Monday, Feb. 08, 1988

Austria In Search of the Smoking Gun

By John Greenwald

In the summer of 1942, following some of the bitterest fighting of World War II, German soldiers supported by troops of the Nazi puppet state of Croatia crushed a band of resistance fighters on Mount Kozara in western Yugoslavia. In the aftermath of the battle, according to controversial -- and still unauthenticated -- new evidence, an officer belonging to Ustasi, the local fascist forces, sent a telegram calling for the removal of civilians to nearby concentration camps. Named in the telegram as the source of the order: Lieut. Kurt Waldheim, then a supply officer in the German army and now the beleaguered President of Austria.

If genuine, the telegram would be the first document directly linking Waldheim, 69, to possible war crimes in the Kozara campaign, in which an estimated 60,000 Yugoslav civilians died. It could also give the lie to Waldheim's steadfast denial that he participated in atrocities, and would indicate, as a Western diplomat put it, that Waldheim was "part of the conveyor belt that committed them."

The alleged evidence was unveiled last week by Yugoslav Historian Dusan Plenca, 63, who has spent more than 40 years studying the World War II campaigns in his country and has published seven books on the subject. Says he: "As far as I am concerned, Kurt Waldheim's role on Mount Kozara has been proved." Plenca has turned over his Waldheim documents to Yugoslav Journalist Danko Vasovic, who plans to publish them in the spring. But Vasovic apparently could not wait to spread the news. Last week he sold the publication rights for the controversial telegram and other materials to Der Spiegel, the Hamburg-based weekly.

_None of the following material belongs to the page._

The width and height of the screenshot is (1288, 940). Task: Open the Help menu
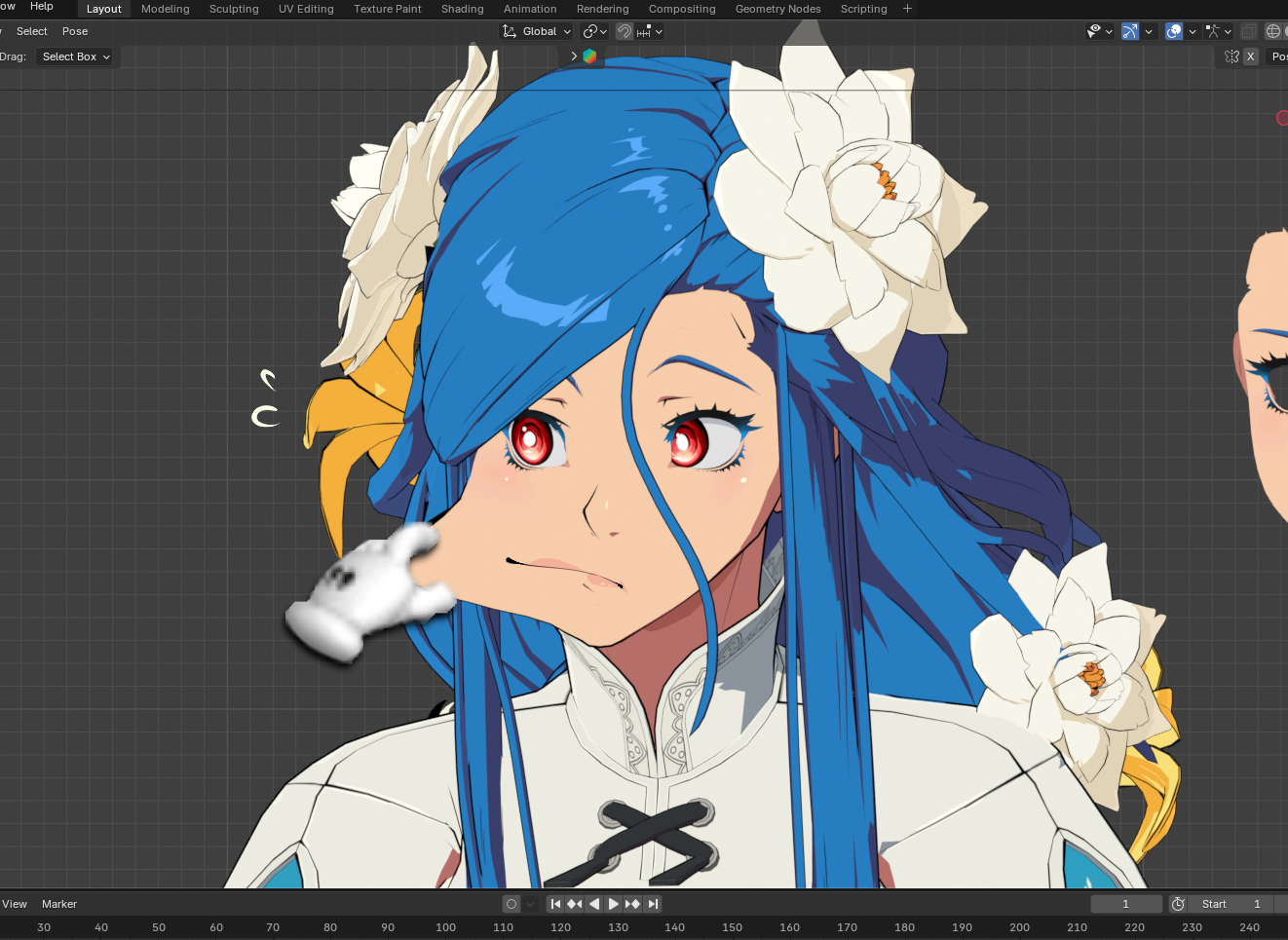point(42,7)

Der Spiegel, which is publishing the document this week, released its text last weekend. It reads in full: "Very urgent. Lieutenant Kurt Waldheim of General Stahl's staff requests that 4,224 prisoners from Kozara, consisting mainly of women and children and about 15% of old men, be sent on the way: 3,514 to Grubisino Polje and 730 to Zemun." Both were transit camps, channeling people to labor or concentration camps in Germany and Norway. There was no explanation of why the total (4,224) differed from the sum of the two separate figures (4,244).

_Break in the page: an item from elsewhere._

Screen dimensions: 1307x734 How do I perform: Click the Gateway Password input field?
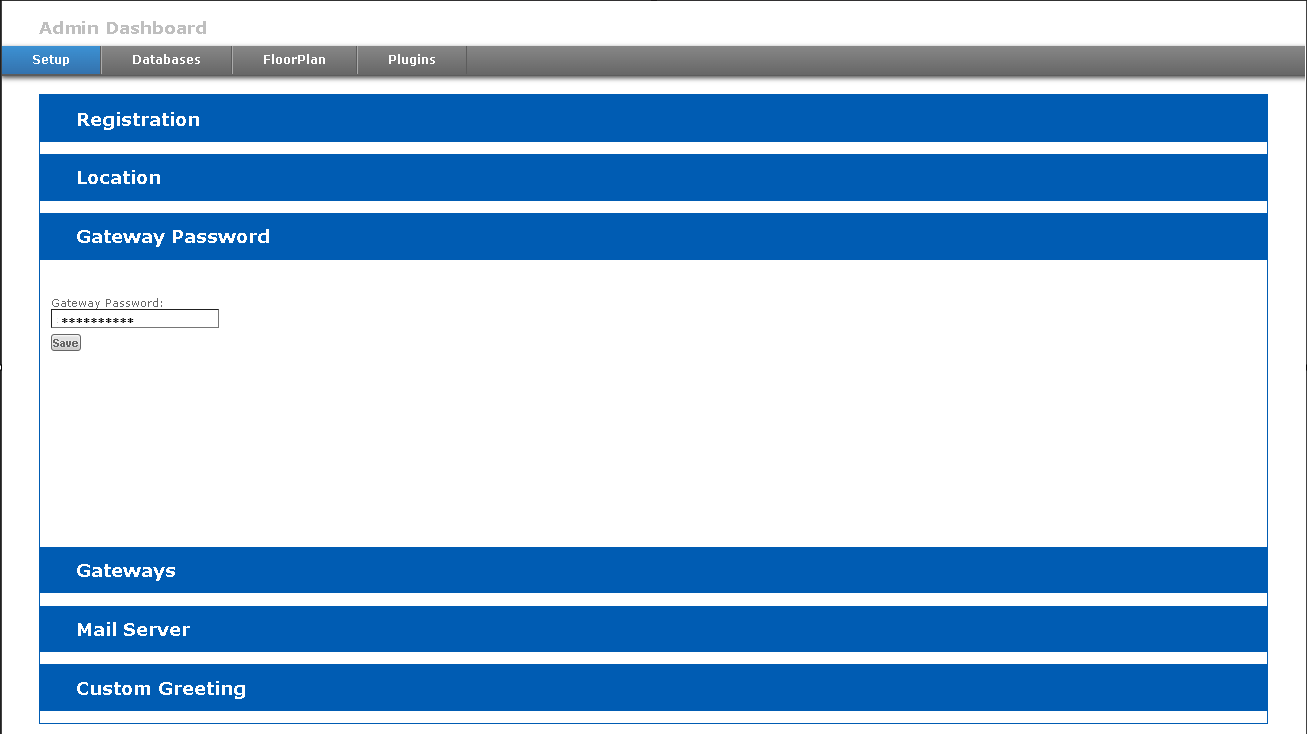coord(134,318)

Der Spiegel claims that it conducted tests on the paper, ink and official markings to verify the age of the document. But Waldheim's supporters quickly dismissed it as a fake. Presidential Spokesman Gerold Christian said Waldheim "had neither ordered deportations nor rendered them possible in any way." Others said Plenca's disclosure seemed timed to cast doubt on a forthcoming report by a panel of international historians charged with examining Waldheim's war record. Initiated by the Austrian Foreign Ministry last summer, the group plans to deliver its final report next week.

Legal experts could only speculate on the telegram's authenticity and whether it proved that Waldheim had committed war crimes. Declared an official of the U.S. Administration, which last year barred Waldheim from entering the country: "This document, if it is genuine, is more than prima facie evidence of Waldheim's guilt. Besides, where did he think they were being sent, to summer camp?"

So far, the commission has received little help from Plenca, who refused to share the document with the panel. Plenca questions the panel's methods, declaring, "They spent two hours a day for two days in the archives in Belgrade. How can that be compared to my investigations of 40 years?" True enough. But unless impartial experts are permitted to examine the telegram and other evidence thoroughly, his charges against Waldheim will remain clouded.